Maternal exposure to labor epidural analgesia (LEA) may be associated with an increased risk of autism spectrum disorders (ASDs) in offspring, according to the findings of a recently published retrospective population-based study.
As evidence surrounding the long-term health effects of maternal use of LEA in offspring is limited, this longitudinal birth cohort study aimed to determine the association between maternal LEA exposure and ASD risk in children. A single integrated health care system was utilized to obtain electronic medical records of 147,895 singleton children who were delivered vaginally between January 1, 2008, and December 31, 2015.
“Children were followed up from the age of 1 year until the first date of the following occurrences: clinical diagnosis of ASD, last date of health plan enrollment, death, or the study end date of December 31, 2018,” the authors explained. A clinical diagnosis of ASD was the main outcome of the study.

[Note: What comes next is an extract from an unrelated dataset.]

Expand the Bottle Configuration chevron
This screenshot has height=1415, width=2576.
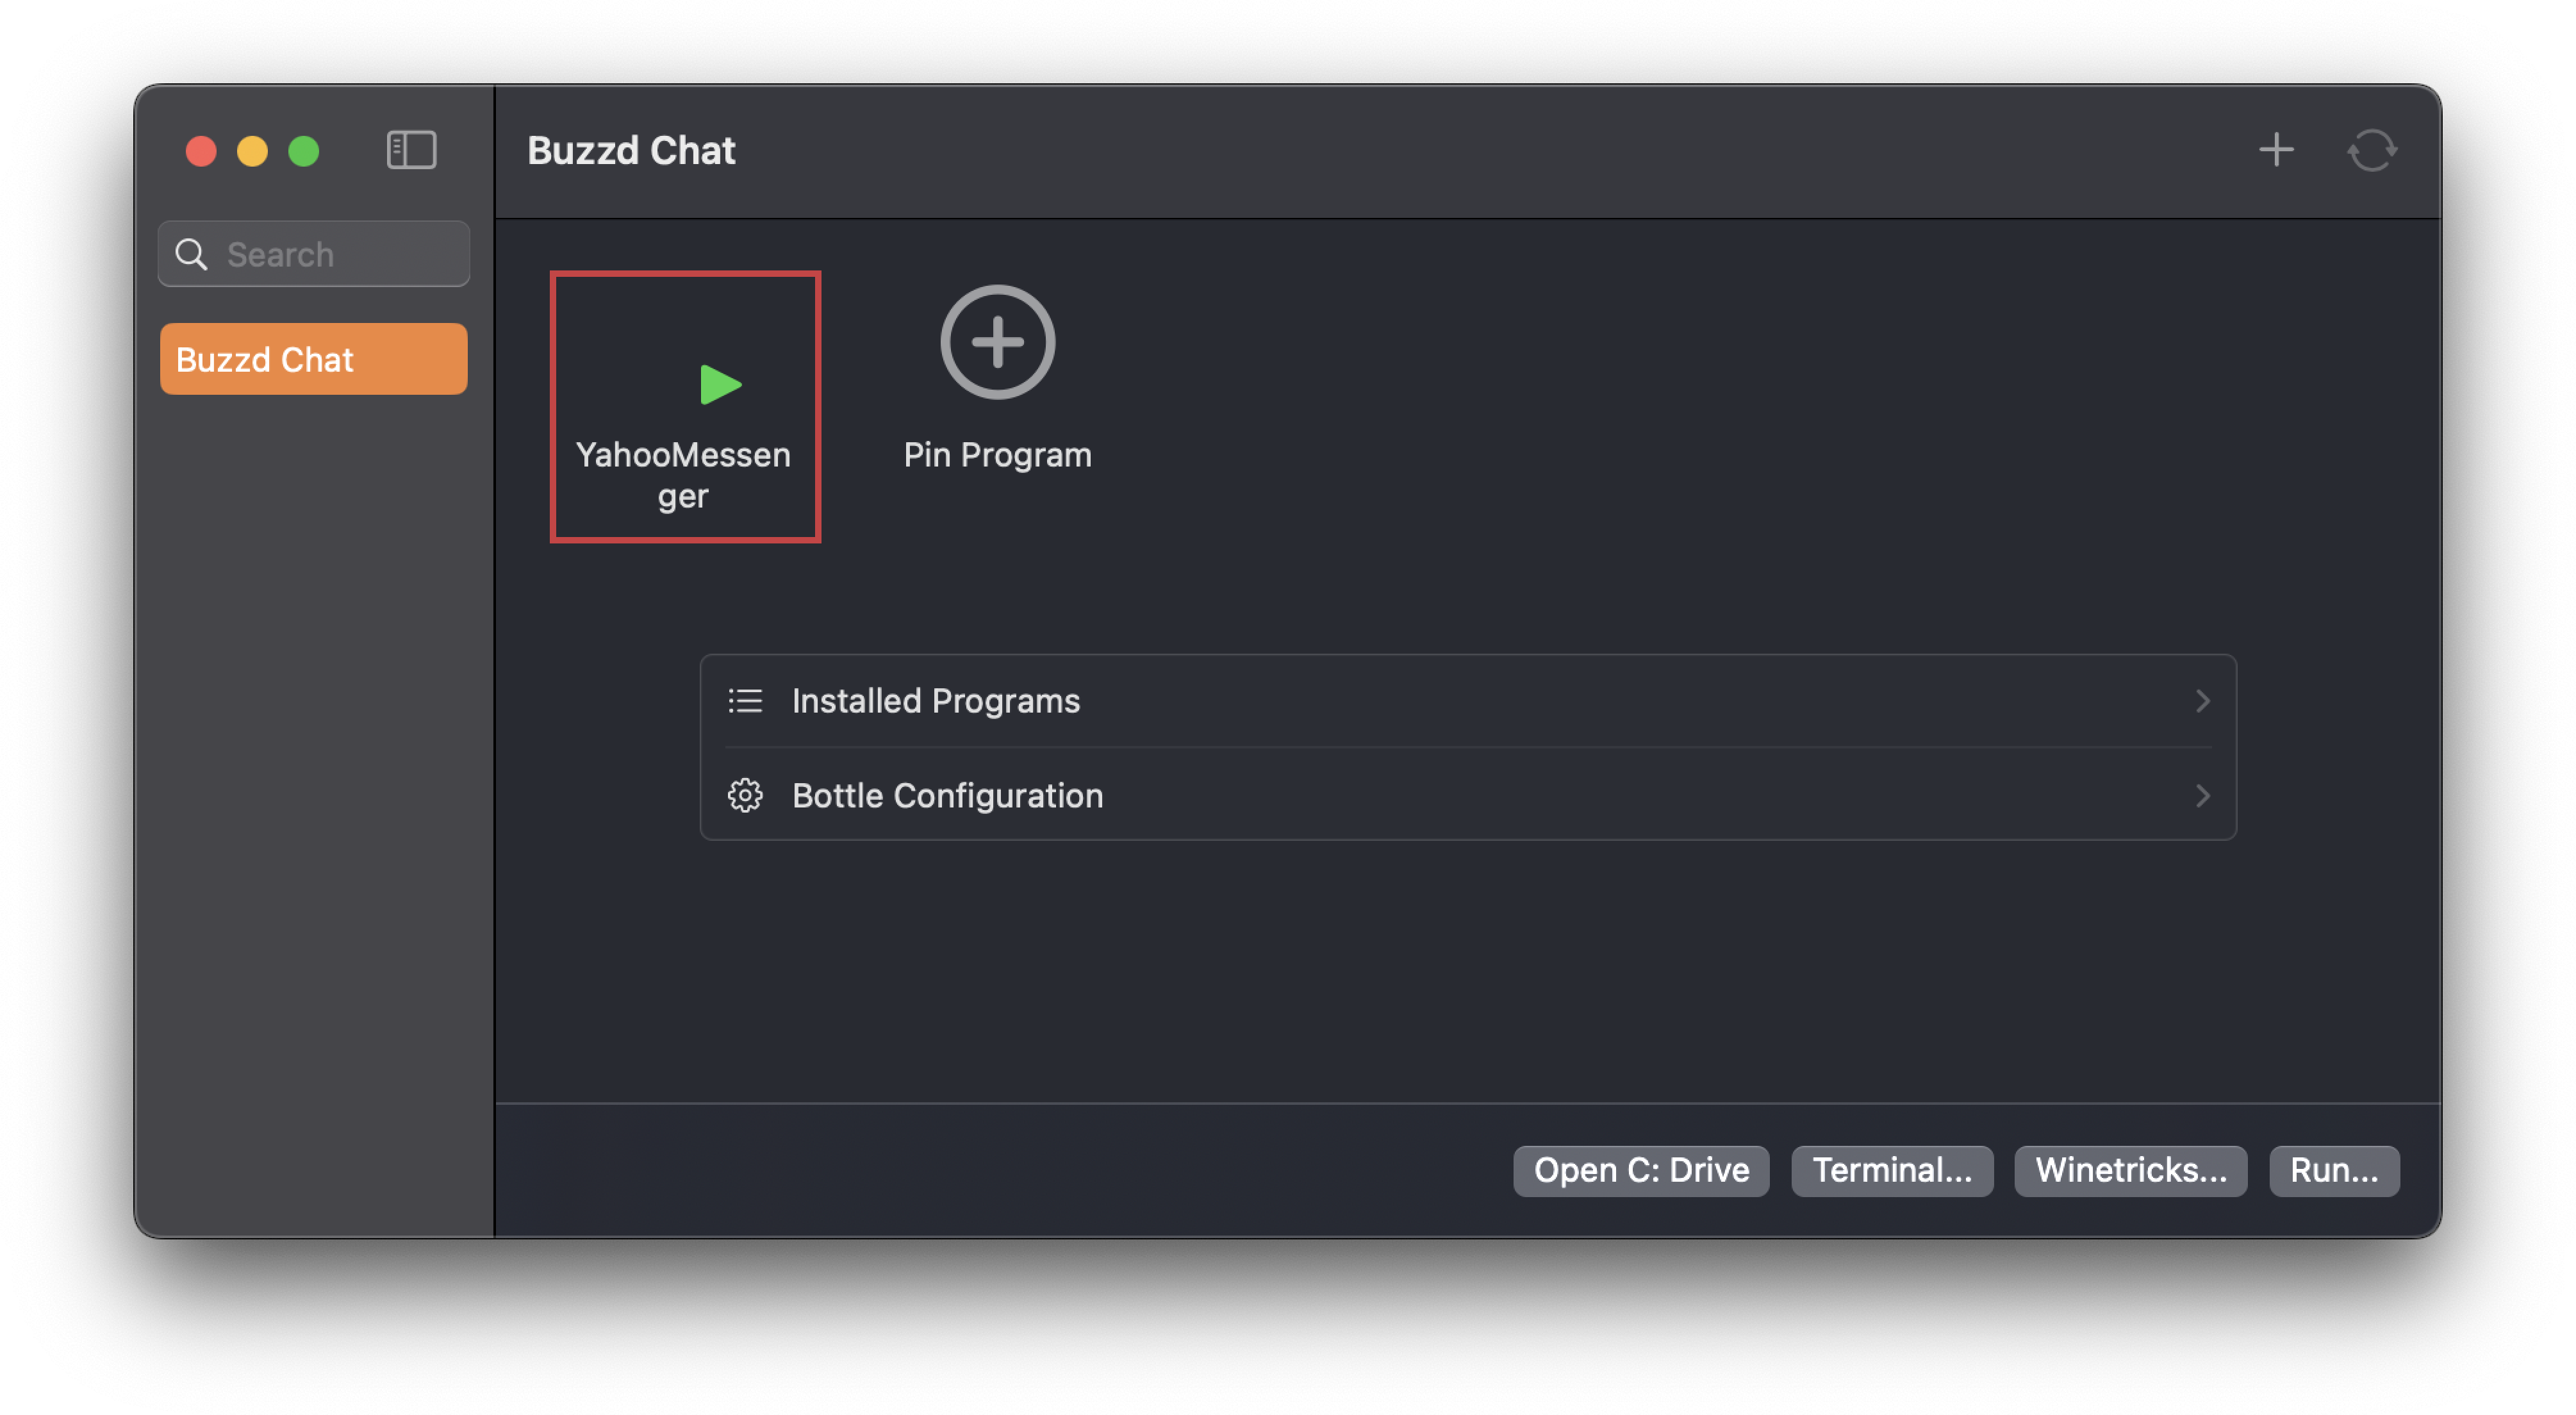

Of the total children included in the study, 109,719 (74.2%) were exposed to maternal LEA while 38,176 were not. The study authors reported that 11.9% (n=13,055) of mothers in the LEA group experienced fever during labor compared with 1.3% (n=510) of mothers in the non-LEA group. Additionally, data analysis revealed that ASDs were diagnosed in 1.9% (n=2039) of children in the LEA group compared with 1.3% (n=485) of children in the non-LEA group.
The study authors reported that, after adjusting for potential confounders, the hazard ratio (HR) associated with exposure to LEA vs no exposure was calculated to be 1.37 (95% CI, 1.23-1.53). “Relative to the unexposed group, the adjusted HR associated with LEA exposure of less than 4 hours was 1.33 (95% CI, 1.17-1.53), with LEA exposure of 4 to 8 hours was 1.35 (95% CI, 1.20-1.53), and with LEA exposure of more than 8 hours was 1.46 (95% CI, 1.27-1.69),” they added.

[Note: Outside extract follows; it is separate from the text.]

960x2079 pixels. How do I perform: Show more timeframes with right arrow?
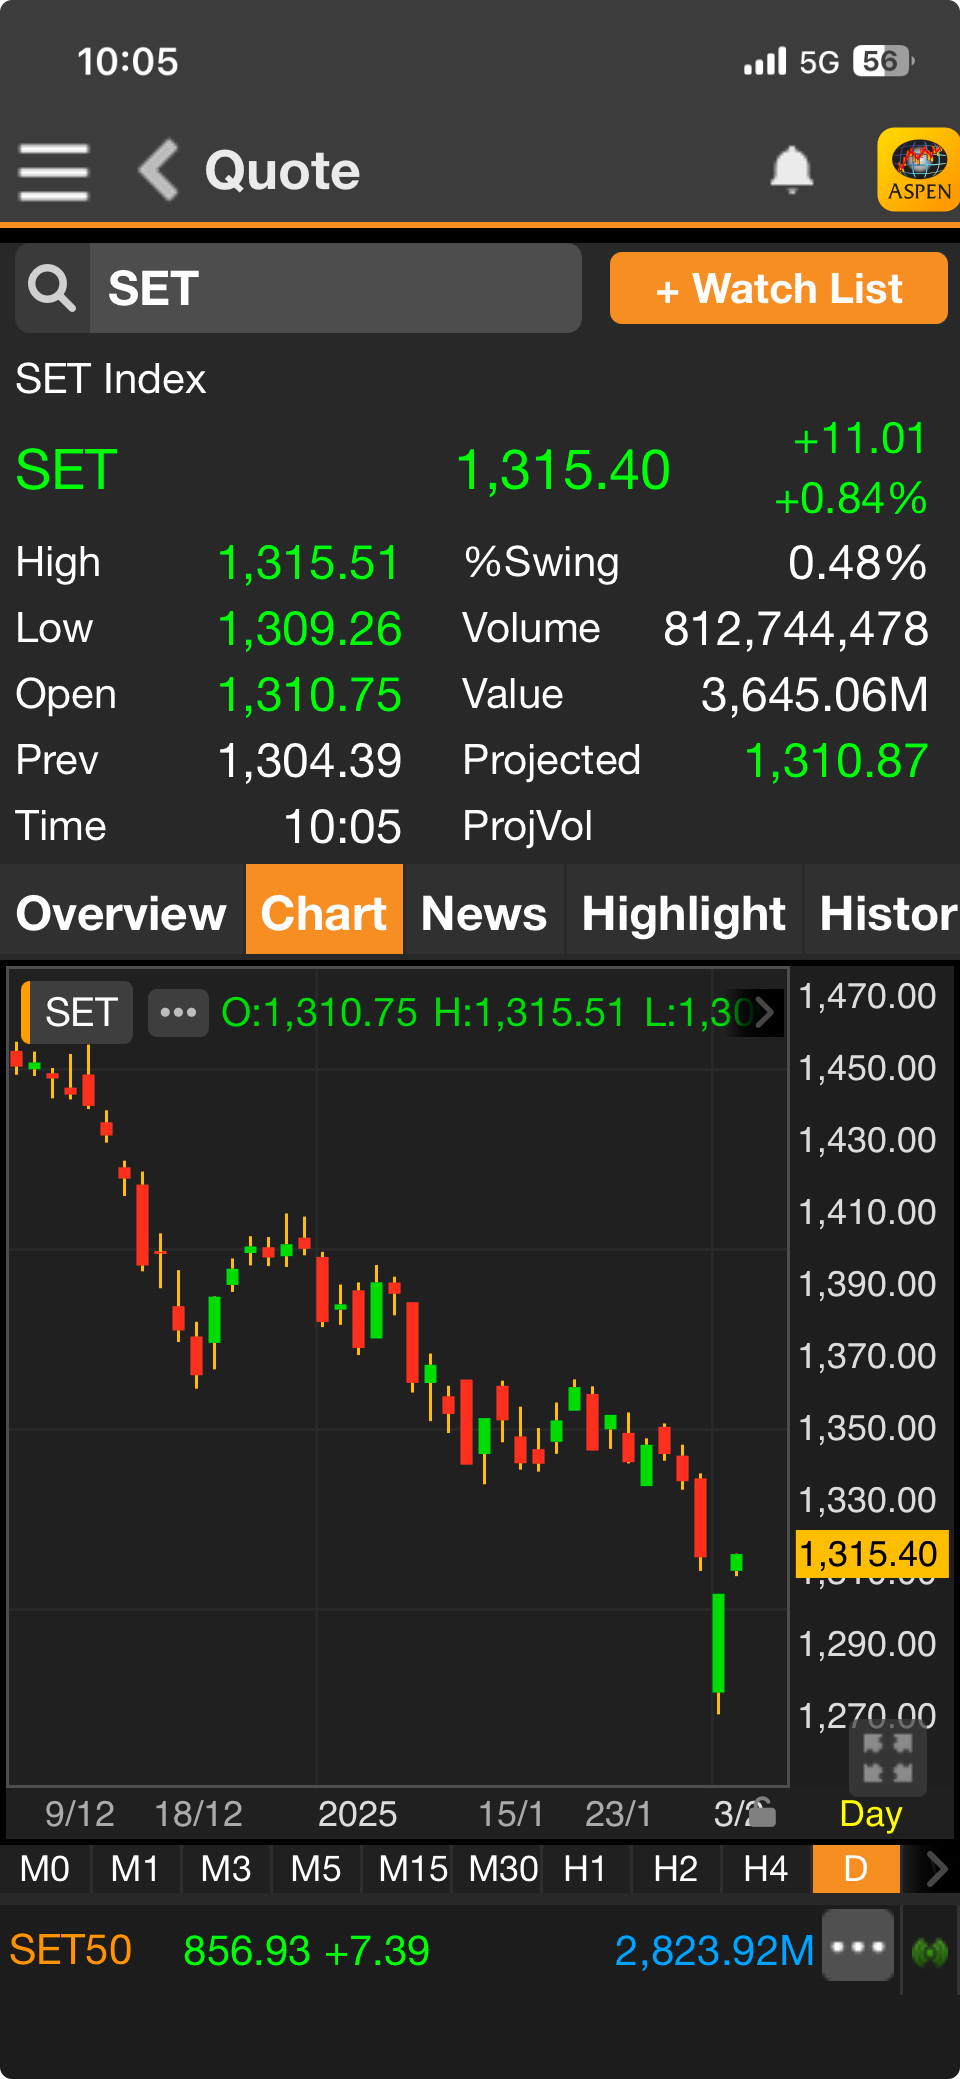936,1869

Findings of the study also showed that, after adjusting for covariates, a “significant trend” was observed between ASD risk and increased duration of LEA exposure within the LEA group (HR for linear trend, 1.05 per 4 hours; 95% CI, 1.01-1.09). The authors noted that the HR estimate associated with LEA exposure did not change when fever was added to the model (adjusted HR for LEA vs non-LEA, 1.37; 95% CI, 1.22-1.53).
“Our findings raise the concern that the short duration of LEA exposure may be associated with long-term neurodevelopmental disorders in offspring,” the study authors concluded. This risk, however, does not appear to be associated with epidural-related maternal fever. The authors added, “We believe that further research is warranted to confirm our study findings and to investigate the probable mechanistic association between LEA and ASD.”
Qui C, Lin JC, Shi JM, et al. Association between epidural analgesia during labor and risk of autism spectrum disorders in offspring. JAMA Pediatr. 2020. doi: 10.1001/jamapediatrics.2020.3231.